The young lions roar for their prey, seeking their food from God.

  —Psalm 104.21

 

The father of the little boy who would grow up to become the famous Francis of Assisi was a wealthy Italian who made a fortune selling cloth in Paris. He loved France so much that he named his first-born son Francis, or France, or, in slang English, Frenchy.

Yes, it’s true; ironically, the patron saint of Italy is called Frenchy. Francis was born in 1180. He might be the most beloved saint in the Roman Catholic Church, or maybe second after Mother Mary herself.

He is held in such high regard in Roman Catholicism that the current Bishop of Rome is the first pope ever to dare to take Francis’ name. Actually, that is working out quite well for our Catholic friends, because Pope Francis’ life is closer to that of his namesake Francis of Assisi than any other in living memory.

Francis of Assisi is the patron saint of Italy, and also of animals, because he occasionally would preach to them when his human congregation fell asleep or got mad at his pointed, vivid homilies. He is also the patron saint of the environment.

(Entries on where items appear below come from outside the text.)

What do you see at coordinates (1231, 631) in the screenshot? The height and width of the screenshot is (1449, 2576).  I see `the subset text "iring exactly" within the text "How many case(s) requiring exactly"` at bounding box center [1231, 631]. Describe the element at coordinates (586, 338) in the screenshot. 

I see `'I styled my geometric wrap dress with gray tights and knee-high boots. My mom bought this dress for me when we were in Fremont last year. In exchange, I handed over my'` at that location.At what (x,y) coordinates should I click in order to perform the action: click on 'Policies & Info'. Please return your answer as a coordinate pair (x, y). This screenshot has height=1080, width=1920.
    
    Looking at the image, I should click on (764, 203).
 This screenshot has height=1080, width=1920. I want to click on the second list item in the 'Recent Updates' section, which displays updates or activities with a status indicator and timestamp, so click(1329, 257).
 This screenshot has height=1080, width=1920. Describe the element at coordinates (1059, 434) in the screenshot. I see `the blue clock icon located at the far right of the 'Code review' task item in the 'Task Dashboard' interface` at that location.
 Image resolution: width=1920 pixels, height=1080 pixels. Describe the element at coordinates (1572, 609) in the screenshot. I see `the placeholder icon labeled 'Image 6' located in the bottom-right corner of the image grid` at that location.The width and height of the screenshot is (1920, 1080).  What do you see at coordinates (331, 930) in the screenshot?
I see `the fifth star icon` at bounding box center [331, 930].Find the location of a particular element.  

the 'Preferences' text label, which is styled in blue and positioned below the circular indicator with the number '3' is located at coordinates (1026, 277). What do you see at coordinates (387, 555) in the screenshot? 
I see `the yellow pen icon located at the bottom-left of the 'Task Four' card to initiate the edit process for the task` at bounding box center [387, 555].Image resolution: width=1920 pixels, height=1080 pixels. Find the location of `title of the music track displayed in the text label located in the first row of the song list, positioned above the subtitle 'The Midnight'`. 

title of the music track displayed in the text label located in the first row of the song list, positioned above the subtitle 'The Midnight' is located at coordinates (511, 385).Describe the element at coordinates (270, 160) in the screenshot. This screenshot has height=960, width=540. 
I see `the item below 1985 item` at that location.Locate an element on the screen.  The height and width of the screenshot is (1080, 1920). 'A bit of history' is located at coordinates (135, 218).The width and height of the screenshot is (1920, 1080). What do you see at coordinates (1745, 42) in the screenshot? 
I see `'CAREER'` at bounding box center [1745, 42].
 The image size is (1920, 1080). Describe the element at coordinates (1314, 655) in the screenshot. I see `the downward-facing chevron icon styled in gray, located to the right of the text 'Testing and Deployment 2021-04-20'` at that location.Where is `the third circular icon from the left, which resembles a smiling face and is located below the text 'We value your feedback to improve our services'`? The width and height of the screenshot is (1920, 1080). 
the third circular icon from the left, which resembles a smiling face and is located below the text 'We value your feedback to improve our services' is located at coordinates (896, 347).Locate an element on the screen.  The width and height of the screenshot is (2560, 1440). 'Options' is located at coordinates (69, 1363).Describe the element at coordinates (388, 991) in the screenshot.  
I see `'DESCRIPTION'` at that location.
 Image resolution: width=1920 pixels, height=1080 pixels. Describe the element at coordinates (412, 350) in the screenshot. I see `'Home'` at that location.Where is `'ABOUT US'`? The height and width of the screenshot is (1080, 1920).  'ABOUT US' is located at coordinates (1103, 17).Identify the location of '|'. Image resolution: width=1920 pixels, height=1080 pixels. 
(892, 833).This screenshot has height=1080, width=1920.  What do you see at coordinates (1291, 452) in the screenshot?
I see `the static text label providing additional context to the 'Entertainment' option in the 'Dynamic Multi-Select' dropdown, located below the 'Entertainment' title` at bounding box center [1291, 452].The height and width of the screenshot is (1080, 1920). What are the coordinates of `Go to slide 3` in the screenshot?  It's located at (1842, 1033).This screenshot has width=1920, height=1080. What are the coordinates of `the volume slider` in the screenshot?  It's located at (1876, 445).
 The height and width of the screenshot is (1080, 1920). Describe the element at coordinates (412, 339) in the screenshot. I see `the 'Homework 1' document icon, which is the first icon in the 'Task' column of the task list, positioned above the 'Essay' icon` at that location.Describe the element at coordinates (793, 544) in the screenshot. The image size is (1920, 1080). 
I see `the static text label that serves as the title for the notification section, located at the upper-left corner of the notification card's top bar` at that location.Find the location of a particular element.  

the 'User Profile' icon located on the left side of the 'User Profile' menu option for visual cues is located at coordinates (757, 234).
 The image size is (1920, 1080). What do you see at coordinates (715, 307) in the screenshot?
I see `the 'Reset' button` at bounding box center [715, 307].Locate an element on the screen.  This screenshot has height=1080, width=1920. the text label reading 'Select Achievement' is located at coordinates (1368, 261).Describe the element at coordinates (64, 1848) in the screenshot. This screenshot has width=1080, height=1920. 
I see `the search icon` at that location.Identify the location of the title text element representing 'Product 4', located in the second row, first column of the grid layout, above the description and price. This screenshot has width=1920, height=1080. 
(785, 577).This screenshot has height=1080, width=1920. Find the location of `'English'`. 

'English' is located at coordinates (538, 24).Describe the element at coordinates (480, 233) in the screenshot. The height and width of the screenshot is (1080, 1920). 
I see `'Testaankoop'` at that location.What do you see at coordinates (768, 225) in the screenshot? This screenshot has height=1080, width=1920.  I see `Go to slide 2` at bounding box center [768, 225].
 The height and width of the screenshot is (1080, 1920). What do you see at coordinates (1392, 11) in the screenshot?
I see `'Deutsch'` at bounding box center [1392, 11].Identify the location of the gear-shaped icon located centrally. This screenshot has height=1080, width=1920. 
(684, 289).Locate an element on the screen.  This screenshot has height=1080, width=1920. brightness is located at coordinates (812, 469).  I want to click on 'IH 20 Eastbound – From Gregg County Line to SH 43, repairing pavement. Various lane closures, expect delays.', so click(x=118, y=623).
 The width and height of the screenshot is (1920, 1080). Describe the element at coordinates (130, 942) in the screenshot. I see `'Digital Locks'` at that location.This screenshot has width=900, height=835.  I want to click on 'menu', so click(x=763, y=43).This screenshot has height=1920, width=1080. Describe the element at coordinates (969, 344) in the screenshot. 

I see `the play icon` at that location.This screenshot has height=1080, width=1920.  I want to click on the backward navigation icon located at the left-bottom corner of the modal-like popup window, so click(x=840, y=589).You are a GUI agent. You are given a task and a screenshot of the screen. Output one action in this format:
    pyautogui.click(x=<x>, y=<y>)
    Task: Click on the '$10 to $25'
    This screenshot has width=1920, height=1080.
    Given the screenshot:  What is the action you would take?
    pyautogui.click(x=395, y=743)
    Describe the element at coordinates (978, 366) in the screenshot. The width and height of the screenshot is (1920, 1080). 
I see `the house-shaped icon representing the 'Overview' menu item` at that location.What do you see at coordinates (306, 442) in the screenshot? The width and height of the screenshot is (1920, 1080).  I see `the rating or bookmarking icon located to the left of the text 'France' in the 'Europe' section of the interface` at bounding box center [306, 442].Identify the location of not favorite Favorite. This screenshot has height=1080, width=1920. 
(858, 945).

Francis died on October 3, 1226. His feast day is October 4. To honor the memory of Francis, many churches, especially in the Catholic and Anglican traditions, hold services of Blessing of the Animals on or close to Francis’ feast day, but it’s also fitting to celebrate a service of Blessing of the Animals near Christmas, because Francis of Assisi is the first person we know of to put animals in his nativity scenes.

St. Luke doesn’t mention any animals at the birth of Jesus. He doesn’t even mention the stable that is so prominent in Christian imaginations at Christmastime. All Luke talks about are the sheep the shepherds were watching over in the nearby pasture, and also the fact that there was no room in the inn for Joseph and Mary, so she laid her newborn son in a manger.

But Francis figured that where there was a manger, there must have been a stable, and where there was a stable, there must have been animals.

In fact, there is a long tradition in the Christian Church that the stable Joseph and Mary used as a labor and delivery ward belonged to the shepherds the angels visited that first Christmas night in the nearby pasture. That’s how those shepherds knew right where to find the Holy Family after the angels made their announcement; it was literally in their own backyard.

So one December in 1223, Francis of Assisi wants to stage a huge, joyful Christmas tableau replete with human actors playing Joseph and Mary, and a real live infant for the baby Jesus, and also borrowed farm animals to represent Jesus’ first worshipful congregation–definitely some sheep, maybe a cow or two, surely a sheepdog; one ancient supposition has it that there was a donkey present in that stable for the birth of Jesus; 30 years later, that same donkey would give Jesus a ride into the city of Jerusalem.

After the nativity tableau, Francis threw a huge party for his human guests, and saw to it that extra grain and hay and seed were available for the animals.

And so on the first Sunday after Christmas, we at Kenilworth Union bless our furry, faithful, four-footed friends, to honor St. Francis, because since 1223, no crèche we’ve ever seen has been animal-less.

I am quite certain that one of Francis’ favorite Bible passages was Psalm 104: “The young lions roar for their prey, seeking their food from God. All the animals look to God for their food in due season.”

So we bless our faithful friends, because where would we be without them?